● **What is needed**
When the line containing "Viewport: 1492px width, 812px height." appears in the data below, begin copying there and stop only after the line containing "This screenshot has height=757, width=1568.".

Collected data entries

* * *

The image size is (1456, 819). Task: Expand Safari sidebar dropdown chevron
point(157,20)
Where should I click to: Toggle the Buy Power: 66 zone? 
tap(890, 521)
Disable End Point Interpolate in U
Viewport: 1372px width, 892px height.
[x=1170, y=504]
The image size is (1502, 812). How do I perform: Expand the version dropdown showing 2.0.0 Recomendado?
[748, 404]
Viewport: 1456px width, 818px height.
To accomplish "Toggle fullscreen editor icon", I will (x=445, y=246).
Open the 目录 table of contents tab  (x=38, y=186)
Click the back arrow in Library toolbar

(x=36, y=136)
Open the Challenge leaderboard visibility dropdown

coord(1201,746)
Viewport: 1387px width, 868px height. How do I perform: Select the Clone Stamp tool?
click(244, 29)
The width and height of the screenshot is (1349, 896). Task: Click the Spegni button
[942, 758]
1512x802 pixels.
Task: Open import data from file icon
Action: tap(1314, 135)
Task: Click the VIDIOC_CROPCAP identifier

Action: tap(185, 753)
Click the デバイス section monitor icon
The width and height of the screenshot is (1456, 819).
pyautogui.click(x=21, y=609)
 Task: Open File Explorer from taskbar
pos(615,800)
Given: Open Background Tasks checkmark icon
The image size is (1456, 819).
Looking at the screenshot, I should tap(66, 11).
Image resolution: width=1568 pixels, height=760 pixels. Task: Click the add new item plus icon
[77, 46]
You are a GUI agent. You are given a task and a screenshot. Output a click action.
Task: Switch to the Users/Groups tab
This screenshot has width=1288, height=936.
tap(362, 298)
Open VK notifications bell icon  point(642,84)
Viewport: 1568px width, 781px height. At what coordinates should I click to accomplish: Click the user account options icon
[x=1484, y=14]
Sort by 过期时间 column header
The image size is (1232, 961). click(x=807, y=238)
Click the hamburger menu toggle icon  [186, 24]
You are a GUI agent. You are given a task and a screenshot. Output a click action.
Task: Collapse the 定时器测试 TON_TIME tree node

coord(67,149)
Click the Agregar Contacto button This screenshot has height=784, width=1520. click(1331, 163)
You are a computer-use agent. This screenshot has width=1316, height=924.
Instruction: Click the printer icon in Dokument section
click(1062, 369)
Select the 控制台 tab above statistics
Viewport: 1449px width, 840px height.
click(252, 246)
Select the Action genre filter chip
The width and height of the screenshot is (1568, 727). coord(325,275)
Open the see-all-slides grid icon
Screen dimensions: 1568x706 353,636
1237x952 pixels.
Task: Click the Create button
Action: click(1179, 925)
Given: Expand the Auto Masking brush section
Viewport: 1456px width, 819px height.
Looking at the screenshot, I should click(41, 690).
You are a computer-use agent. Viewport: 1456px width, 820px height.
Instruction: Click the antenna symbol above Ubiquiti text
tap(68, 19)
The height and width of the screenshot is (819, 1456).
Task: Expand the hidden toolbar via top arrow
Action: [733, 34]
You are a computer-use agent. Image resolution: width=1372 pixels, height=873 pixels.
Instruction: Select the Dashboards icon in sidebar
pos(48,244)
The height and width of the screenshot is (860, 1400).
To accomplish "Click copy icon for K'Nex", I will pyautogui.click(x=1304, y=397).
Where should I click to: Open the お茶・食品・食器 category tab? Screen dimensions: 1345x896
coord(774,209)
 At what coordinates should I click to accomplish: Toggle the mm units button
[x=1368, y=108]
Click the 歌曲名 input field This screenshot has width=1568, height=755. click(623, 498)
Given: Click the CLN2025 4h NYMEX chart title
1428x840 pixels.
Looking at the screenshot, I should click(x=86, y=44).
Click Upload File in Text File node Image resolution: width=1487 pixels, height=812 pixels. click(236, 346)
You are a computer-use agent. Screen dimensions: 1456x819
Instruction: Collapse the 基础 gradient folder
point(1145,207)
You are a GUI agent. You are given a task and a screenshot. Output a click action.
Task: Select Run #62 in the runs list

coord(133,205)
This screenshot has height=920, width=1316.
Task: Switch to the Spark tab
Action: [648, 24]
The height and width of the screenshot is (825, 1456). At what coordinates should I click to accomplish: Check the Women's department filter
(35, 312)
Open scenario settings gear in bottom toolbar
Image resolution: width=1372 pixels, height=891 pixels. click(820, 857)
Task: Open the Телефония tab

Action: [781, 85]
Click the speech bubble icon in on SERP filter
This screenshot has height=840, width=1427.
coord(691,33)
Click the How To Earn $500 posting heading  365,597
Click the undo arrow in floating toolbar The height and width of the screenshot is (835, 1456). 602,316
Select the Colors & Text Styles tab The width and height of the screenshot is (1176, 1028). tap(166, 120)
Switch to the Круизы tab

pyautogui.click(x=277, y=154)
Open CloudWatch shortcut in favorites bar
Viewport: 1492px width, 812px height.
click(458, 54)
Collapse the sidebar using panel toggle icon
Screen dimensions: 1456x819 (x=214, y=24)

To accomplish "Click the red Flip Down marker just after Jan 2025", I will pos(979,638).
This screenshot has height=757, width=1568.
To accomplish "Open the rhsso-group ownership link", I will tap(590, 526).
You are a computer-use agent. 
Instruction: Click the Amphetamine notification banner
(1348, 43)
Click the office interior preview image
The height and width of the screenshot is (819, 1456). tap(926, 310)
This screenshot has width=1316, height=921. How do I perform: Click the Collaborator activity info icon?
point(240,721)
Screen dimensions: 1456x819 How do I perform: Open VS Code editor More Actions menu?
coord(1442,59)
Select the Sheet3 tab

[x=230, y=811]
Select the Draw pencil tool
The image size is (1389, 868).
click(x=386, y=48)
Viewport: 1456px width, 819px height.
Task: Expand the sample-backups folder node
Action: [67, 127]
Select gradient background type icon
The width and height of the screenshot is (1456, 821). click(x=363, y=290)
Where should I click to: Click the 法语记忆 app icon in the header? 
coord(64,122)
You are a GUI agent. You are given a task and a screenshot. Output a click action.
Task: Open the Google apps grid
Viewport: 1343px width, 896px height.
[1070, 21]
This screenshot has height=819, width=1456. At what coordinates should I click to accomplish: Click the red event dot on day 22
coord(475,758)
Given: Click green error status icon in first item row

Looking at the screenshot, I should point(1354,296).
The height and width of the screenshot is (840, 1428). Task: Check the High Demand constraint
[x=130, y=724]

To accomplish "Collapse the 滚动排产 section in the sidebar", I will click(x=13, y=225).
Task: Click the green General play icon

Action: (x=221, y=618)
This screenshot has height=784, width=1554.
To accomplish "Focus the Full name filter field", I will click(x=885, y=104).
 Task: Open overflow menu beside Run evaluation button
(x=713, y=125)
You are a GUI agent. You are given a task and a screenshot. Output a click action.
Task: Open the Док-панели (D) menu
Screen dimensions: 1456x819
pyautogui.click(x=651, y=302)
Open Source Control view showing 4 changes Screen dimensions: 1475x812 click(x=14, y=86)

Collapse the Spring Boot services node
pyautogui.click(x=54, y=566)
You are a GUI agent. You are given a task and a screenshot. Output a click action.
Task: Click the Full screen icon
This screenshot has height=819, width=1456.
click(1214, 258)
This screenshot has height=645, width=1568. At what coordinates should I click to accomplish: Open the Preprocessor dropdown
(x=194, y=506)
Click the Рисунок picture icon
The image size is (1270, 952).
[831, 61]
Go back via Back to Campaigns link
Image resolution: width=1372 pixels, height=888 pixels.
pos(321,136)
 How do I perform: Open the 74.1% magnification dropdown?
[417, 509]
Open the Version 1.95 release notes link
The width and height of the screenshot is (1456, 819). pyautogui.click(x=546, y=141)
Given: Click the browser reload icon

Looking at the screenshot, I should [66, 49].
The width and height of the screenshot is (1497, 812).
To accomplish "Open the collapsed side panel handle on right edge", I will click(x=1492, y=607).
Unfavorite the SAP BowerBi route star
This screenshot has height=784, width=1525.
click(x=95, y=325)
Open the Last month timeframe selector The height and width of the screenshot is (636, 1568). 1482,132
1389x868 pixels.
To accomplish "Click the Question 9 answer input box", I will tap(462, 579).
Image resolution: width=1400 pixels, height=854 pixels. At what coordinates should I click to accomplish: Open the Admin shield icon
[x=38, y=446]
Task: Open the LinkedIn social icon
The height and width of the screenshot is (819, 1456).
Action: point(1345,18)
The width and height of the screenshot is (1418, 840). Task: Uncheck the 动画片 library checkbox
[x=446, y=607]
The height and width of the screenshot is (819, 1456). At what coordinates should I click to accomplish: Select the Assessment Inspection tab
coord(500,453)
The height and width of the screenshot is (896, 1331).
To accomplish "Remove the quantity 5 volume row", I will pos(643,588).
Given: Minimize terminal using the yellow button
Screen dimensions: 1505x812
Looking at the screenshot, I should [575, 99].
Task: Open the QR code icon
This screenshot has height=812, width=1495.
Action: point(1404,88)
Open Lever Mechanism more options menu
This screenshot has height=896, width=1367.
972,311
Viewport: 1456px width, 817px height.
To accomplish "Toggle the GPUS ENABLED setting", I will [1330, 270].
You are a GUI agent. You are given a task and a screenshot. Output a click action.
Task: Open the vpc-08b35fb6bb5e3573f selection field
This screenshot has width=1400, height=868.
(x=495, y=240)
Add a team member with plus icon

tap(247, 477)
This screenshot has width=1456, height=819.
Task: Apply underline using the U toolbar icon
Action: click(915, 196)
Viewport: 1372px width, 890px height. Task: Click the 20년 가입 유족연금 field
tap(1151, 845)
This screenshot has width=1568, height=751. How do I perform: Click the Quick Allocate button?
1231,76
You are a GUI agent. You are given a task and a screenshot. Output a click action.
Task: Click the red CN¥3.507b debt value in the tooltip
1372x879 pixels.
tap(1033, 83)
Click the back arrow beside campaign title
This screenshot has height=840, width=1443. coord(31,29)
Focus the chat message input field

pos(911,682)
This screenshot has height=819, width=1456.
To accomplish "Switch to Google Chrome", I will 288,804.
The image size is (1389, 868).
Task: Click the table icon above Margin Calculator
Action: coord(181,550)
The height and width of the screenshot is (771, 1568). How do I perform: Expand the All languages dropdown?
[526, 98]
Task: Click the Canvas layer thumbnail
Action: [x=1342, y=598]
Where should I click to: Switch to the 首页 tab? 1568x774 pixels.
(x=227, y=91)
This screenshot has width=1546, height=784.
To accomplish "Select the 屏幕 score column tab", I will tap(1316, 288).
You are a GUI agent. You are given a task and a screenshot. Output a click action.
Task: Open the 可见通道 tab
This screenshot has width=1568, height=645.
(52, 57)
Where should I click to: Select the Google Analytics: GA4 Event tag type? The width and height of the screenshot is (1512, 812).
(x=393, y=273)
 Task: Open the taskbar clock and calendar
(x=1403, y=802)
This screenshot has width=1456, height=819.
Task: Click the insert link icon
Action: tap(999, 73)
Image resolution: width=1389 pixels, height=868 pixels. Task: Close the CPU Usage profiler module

* * *

● **Exercise output**
Viewport: 1492px width, 812px height.
click(458, 54)
Collapse the sidebar using panel toggle icon
Screen dimensions: 1456x819 (x=214, y=24)

To accomplish "Click the red Flip Down marker just after Jan 2025", I will pos(979,638).
This screenshot has height=757, width=1568.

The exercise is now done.